* BEGIN AVAILABLE DATA *

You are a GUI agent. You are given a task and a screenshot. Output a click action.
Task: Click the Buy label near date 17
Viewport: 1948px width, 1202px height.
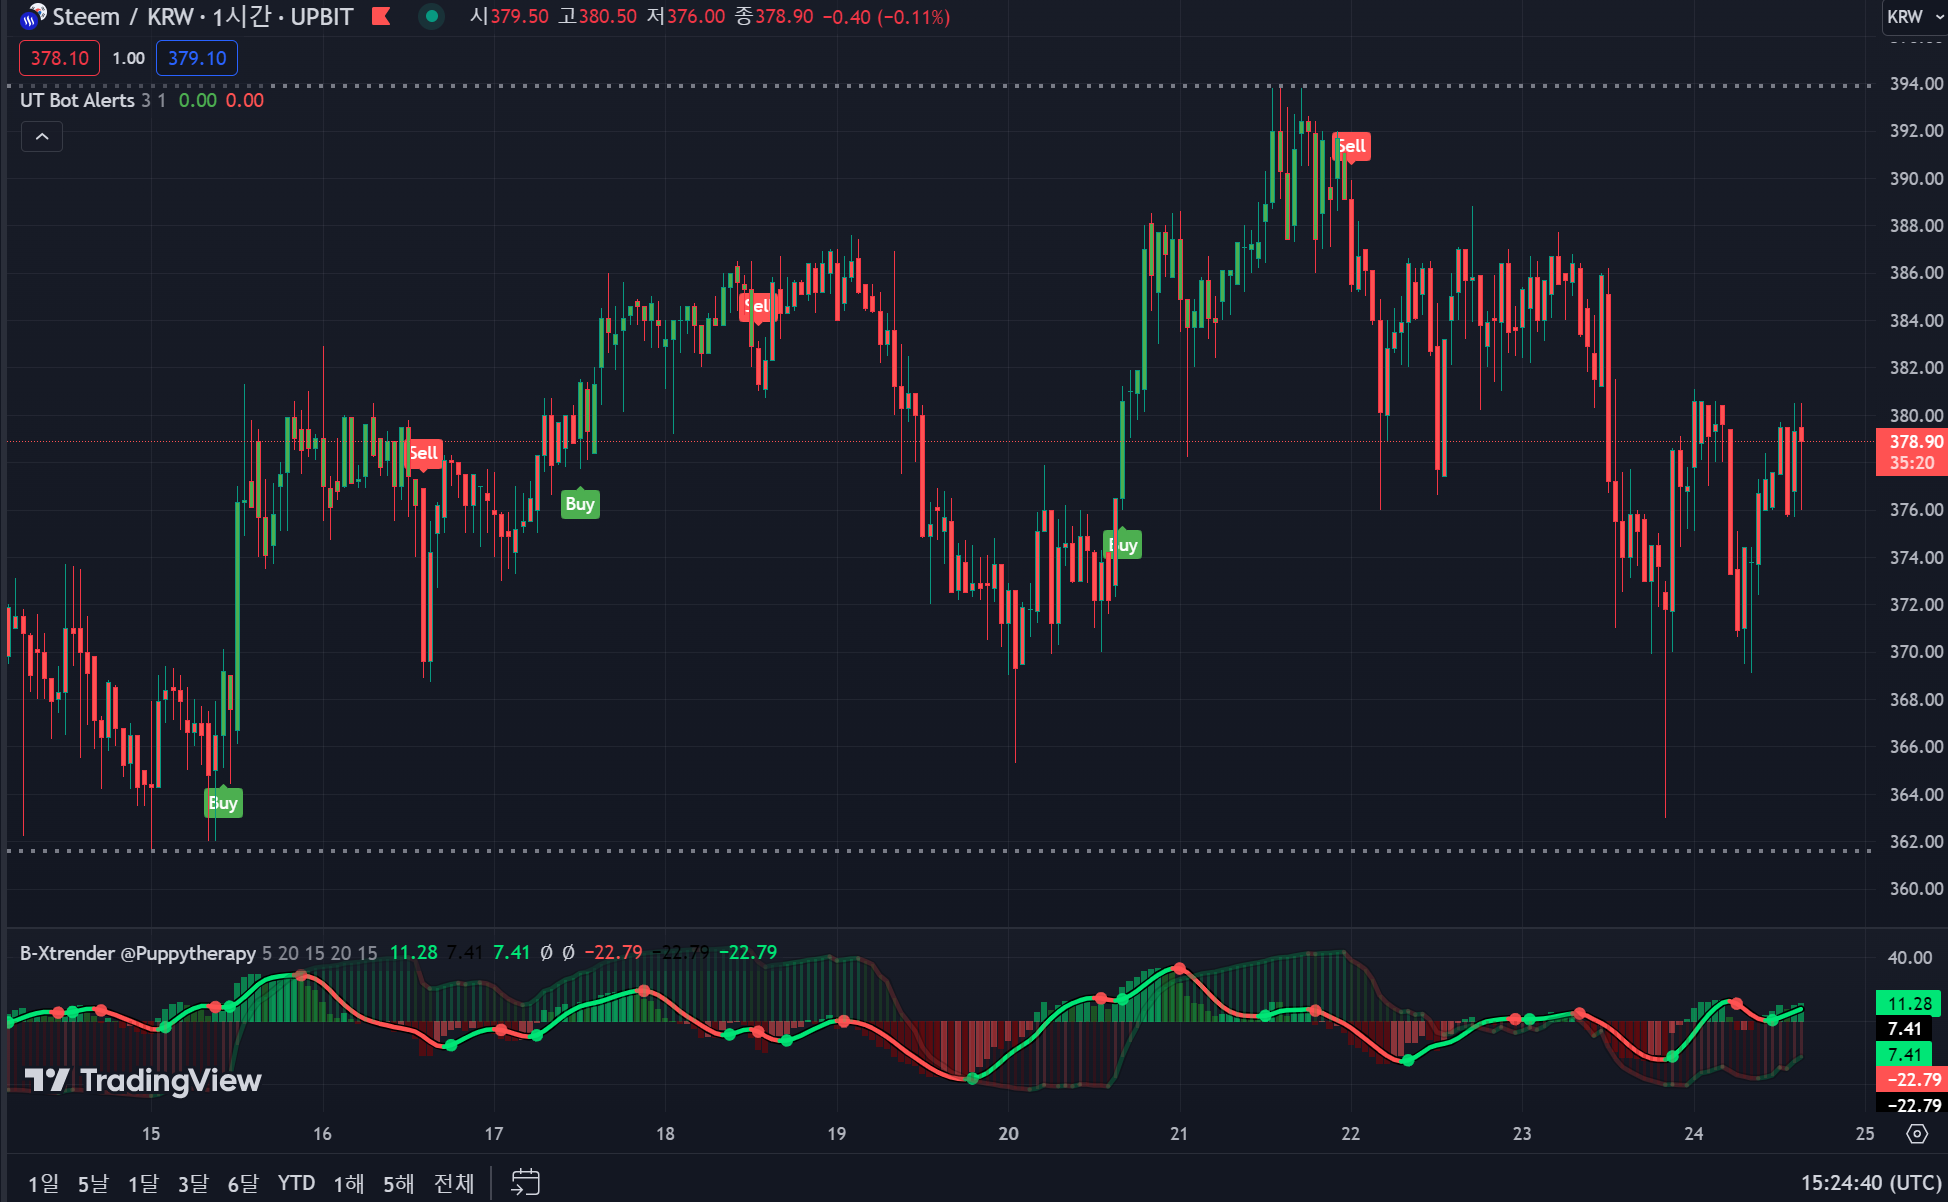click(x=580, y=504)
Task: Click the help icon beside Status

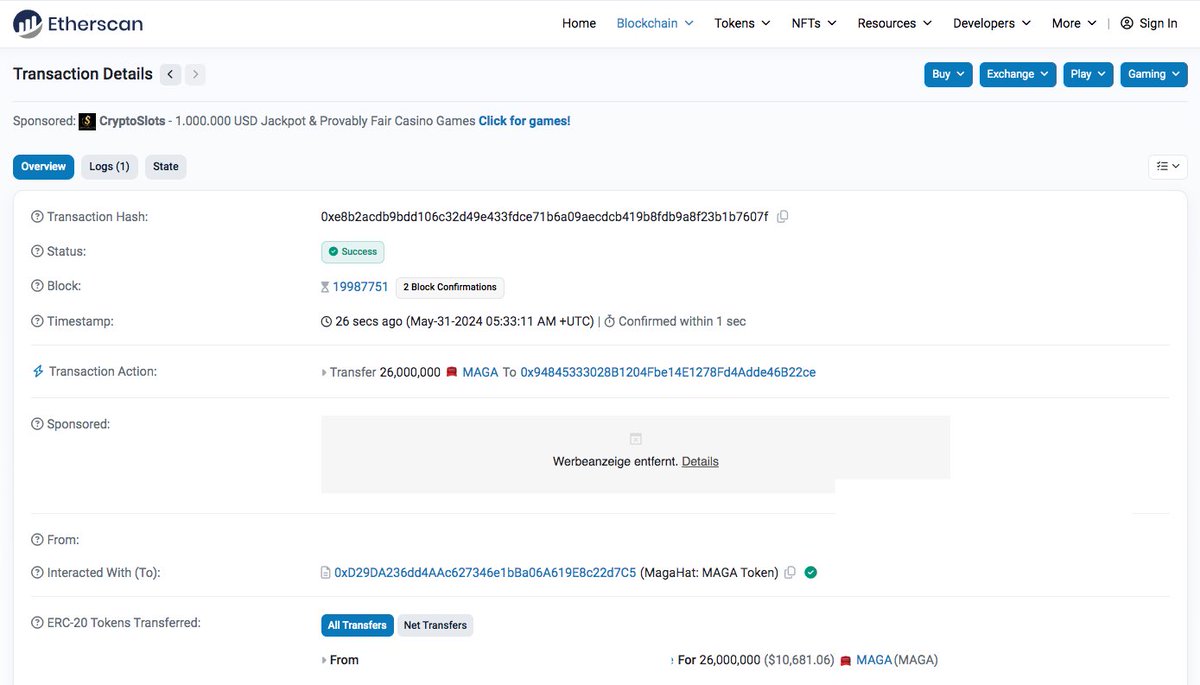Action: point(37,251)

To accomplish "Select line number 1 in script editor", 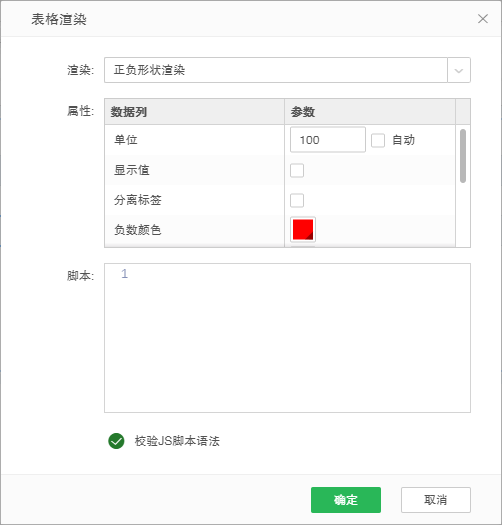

* END AVAILABLE DATA *

## [YOUR INSTRUCTIONS]
Copy every line of the records above word for word, leaving out the pictures.

## [EXPECTED ANSWER]
You are a GUI agent. You are given a task and a screenshot. Output a click action.
Task: Click the Buy label near date 17
Viewport: 1948px width, 1202px height.
click(x=580, y=504)
Task: Click the help icon beside Status

Action: point(37,251)

To accomplish "Select line number 1 in script editor", 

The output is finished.